◆ Description of the task:
Each record should be returned exactly as it is written.

◆ Source material:
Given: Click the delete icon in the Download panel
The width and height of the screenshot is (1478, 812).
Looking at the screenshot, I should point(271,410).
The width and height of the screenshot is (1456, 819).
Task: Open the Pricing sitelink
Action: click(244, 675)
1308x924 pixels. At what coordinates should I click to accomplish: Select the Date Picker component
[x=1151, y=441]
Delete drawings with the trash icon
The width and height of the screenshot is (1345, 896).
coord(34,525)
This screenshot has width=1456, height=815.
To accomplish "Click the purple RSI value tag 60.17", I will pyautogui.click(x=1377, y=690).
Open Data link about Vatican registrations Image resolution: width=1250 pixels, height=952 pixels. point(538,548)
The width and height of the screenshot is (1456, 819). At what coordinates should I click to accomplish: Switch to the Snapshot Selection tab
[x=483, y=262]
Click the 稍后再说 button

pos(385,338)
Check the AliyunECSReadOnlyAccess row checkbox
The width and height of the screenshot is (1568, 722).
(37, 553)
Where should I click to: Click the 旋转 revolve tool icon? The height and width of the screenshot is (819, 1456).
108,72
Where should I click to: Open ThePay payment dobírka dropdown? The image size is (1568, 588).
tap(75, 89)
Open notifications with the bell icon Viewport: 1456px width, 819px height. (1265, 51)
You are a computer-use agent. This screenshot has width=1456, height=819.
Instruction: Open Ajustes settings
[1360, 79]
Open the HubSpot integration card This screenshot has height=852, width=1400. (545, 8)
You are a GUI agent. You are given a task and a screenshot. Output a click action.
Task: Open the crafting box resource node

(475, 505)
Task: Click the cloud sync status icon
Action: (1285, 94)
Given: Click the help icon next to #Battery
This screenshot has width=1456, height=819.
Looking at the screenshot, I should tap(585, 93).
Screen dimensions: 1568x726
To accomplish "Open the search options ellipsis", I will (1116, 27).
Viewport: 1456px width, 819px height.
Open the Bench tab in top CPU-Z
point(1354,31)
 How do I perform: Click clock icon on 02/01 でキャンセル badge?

◆ Response for this exercise:
Given: Click the delete icon in the Download panel
The width and height of the screenshot is (1478, 812).
Looking at the screenshot, I should point(271,410).
The width and height of the screenshot is (1456, 819).
Task: Open the Pricing sitelink
Action: click(244, 675)
1308x924 pixels. At what coordinates should I click to accomplish: Select the Date Picker component
[x=1151, y=441]
Delete drawings with the trash icon
The width and height of the screenshot is (1345, 896).
coord(34,525)
This screenshot has width=1456, height=815.
To accomplish "Click the purple RSI value tag 60.17", I will pyautogui.click(x=1377, y=690).
Open Data link about Vatican registrations Image resolution: width=1250 pixels, height=952 pixels. point(538,548)
The width and height of the screenshot is (1456, 819). At what coordinates should I click to accomplish: Switch to the Snapshot Selection tab
[x=483, y=262]
Click the 稍后再说 button

pos(385,338)
Check the AliyunECSReadOnlyAccess row checkbox
The width and height of the screenshot is (1568, 722).
(37, 553)
Where should I click to: Click the 旋转 revolve tool icon? The height and width of the screenshot is (819, 1456).
108,72
Where should I click to: Open ThePay payment dobírka dropdown? The image size is (1568, 588).
tap(75, 89)
Open notifications with the bell icon Viewport: 1456px width, 819px height. (1265, 51)
You are a computer-use agent. This screenshot has width=1456, height=819.
Instruction: Open Ajustes settings
[1360, 79]
Open the HubSpot integration card This screenshot has height=852, width=1400. (545, 8)
You are a GUI agent. You are given a task and a screenshot. Output a click action.
Task: Open the crafting box resource node

(475, 505)
Task: Click the cloud sync status icon
Action: (1285, 94)
Given: Click the help icon next to #Battery
This screenshot has width=1456, height=819.
Looking at the screenshot, I should tap(585, 93).
Screen dimensions: 1568x726
To accomplish "Open the search options ellipsis", I will (1116, 27).
Viewport: 1456px width, 819px height.
Open the Bench tab in top CPU-Z
point(1354,31)
 How do I perform: Click clock icon on 02/01 でキャンセル badge?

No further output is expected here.